PCs can be good enough, too. But here I have the option for something made-to-wear or even bespoke. That includes the many-flavored Windows; fast enough UX is an almost negligible part of the equation.

jonhohle•22m ago
Hertzfeld dismisses the idea, but I think it’s something more devs should take to heart.

Could someone build a tea timer app in React and save some time? How much impact to humanity does the GBs of RAM and untold CPU cycles the app now require that could be put to use elsewhere, or causes systems to be landfilled due to inefficiency?

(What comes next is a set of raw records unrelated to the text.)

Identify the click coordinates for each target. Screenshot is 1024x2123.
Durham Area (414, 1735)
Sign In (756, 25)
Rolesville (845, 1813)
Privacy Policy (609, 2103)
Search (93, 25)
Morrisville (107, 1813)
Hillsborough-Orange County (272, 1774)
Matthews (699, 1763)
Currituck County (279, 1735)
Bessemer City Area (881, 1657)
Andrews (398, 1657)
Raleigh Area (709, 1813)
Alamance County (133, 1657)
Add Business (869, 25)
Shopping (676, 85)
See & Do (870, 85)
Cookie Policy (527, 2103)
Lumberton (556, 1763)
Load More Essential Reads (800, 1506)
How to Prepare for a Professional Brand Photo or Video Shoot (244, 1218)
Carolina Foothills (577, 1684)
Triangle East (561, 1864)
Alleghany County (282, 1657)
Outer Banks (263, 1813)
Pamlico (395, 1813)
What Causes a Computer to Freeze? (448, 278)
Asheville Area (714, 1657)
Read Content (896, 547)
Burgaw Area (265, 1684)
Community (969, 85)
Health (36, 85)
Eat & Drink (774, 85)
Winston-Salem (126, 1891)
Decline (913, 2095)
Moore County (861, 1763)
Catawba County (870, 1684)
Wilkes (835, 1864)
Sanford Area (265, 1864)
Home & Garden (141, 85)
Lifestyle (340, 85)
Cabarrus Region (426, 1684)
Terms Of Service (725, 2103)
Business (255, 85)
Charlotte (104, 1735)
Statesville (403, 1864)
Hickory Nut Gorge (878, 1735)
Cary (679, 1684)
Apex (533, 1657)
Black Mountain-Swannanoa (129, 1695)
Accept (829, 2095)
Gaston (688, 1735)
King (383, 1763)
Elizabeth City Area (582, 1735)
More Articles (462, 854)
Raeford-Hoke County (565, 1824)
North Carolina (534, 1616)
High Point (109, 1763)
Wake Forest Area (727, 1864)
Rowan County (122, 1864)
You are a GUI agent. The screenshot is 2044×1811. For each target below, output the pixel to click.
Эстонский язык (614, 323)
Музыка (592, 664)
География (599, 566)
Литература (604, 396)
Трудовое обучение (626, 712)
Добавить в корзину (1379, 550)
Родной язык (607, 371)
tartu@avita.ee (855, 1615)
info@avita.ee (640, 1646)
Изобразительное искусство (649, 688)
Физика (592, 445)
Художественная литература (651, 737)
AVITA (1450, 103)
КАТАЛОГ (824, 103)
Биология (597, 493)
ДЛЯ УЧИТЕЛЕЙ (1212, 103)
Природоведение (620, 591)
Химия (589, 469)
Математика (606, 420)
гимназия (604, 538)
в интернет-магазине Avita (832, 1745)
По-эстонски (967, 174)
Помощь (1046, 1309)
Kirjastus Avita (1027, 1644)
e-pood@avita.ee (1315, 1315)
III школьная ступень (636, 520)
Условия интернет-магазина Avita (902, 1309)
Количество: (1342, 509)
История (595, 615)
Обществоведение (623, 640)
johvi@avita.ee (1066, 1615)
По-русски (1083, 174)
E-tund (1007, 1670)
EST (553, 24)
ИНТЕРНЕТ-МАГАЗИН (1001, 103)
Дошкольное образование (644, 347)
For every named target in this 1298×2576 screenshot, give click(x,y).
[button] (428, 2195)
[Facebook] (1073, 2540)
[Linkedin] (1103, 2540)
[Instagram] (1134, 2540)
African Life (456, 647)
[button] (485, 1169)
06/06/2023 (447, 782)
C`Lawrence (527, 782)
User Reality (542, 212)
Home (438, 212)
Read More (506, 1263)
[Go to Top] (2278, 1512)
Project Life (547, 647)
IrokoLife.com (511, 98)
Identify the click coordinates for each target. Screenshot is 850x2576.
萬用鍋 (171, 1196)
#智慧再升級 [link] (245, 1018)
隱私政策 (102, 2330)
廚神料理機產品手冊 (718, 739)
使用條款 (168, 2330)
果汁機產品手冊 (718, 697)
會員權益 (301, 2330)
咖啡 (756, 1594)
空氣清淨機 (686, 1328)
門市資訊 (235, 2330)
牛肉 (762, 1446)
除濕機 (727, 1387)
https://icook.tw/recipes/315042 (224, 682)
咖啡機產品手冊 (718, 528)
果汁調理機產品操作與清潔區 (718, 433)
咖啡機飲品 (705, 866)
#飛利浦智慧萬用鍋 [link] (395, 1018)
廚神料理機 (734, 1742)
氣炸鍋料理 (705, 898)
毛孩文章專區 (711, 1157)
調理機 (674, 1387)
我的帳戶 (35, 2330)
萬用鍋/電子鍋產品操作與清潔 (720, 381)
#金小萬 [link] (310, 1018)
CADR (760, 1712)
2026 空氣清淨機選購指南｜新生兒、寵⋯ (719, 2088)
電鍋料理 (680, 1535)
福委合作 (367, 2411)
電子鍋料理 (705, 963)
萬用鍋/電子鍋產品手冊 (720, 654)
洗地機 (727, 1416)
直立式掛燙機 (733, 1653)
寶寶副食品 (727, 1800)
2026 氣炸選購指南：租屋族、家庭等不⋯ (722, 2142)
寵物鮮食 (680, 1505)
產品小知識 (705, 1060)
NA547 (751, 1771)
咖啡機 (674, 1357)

I had a phone with GBs if RAM and a multicore processor that could barely run a single current app. I can buy a new phone, but what about the billions of people that don’t have that option?

bombcar•11m ago
Pratchett makes this same point (or has a golem make it for him) in Going Postal.
victop•9m ago
That's actually the standard model for evaluating transport projects: aggregating small time savings across millions of people.

You basically take those millions of saved hours and multiply them by a government-standard 'value of time' (roughly £15/hr in the UK). That usually makes up the bulk of the benefits, though they also price in things like safety (a prevented death is worth ~£2m), carbon, noise, etc.

IIRC, if you hit a Benefit-Cost Ratio of 2.0 or higher, the project is considered 'high value' and has a good shot at getting executed.